No one likes reading about terrible senseless tragedies like plane crashes, especially because flying is something many people do numerous times a year. People who are nervous fliers like me? They definitely don’t like reading about plane crashes, and yet Judy Blume has written about plane crashes, and it’s her first book in a long time, so you can see the conundrum I was in. Not wanting fear to control my life, and/or my reading choices, I soldiered on through In the Unlikely Event, even though I’m a nervous flier, and  hopping on a plane in a few days. I wanted to include this long introduction to my review to make it clear that I am commenting on this book as a nervous flier, so keep that in mind.

The book starts off with a very nervous woman about to board a plane, and then jumps back thirty five years before that to describe the fateful year that is responsible for this woman’s anxiety.
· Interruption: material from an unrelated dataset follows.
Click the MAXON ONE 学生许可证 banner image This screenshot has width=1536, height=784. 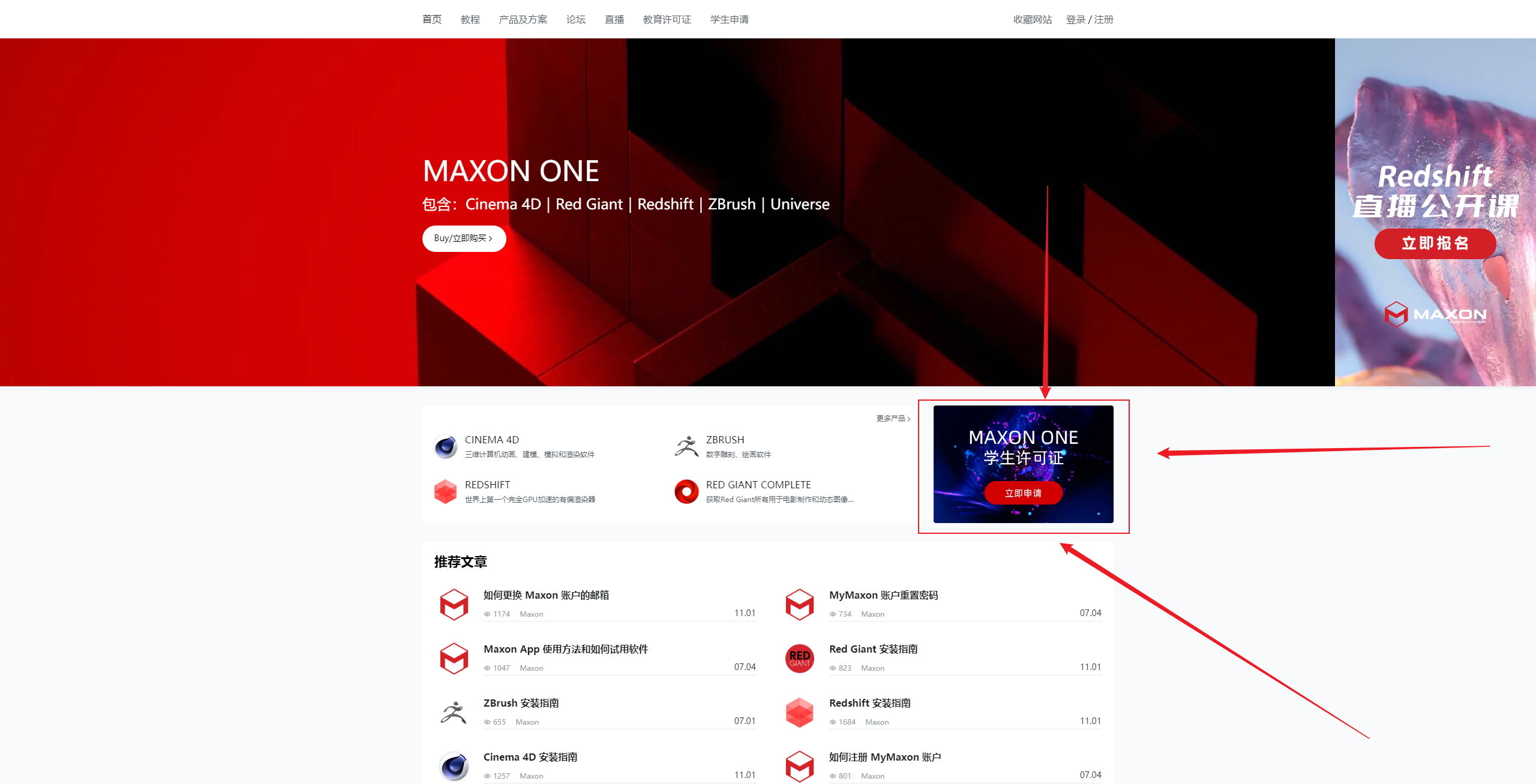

Based on true events, there were three plane crashes in Elizabeth New Jersey over a three month period, which Judy Blume experienced herself, as she grew up in Elizabeth. Miri, the protagonist is the woman who we follow back into her childhood to experience this terrible year firsthand. download

My love of Miri is what kept me turning the pages of this book. This is the power of a Judy Blume book. I was reading about literally my worst nightmare, but I was still able to enjoy the story, and felt better, not worse about flying once I finished it. To Blume’s credit, she describes flights that are perfectly safe alongside the tragic ones, which seemed to alleviate my anxiety quite a bit. But the characters themselves are what kept me going back. Miri is such a well developed character, I felt like she was a real person that I could know, or relate to in my own life. Her thoughts, emotions and actions did not always reflect one another, which made her such an interesting, and believable person. Blume excels at drawing us into the lives of people that we are introduced to in only a few pages before they perish in a crash. And yet, although we’ve only known them for a few paragraphs, we mourn them just like their fictional families and friends.

The only problem I did have with the book was the number of characters introduced. I would have liked to have gotten to know a few of them better, and I lost track of similar-sounding names a few times. Some may say that’s the fault of the reader and not the author, but I hate when too many people are needlessly described, it can take away from the impact of the other, more important central characters.

Anyway, this book is well worth the read. Plane lovers should rush out and buy it in the hardcover. Nervous nellies like myself can wait for the paperback.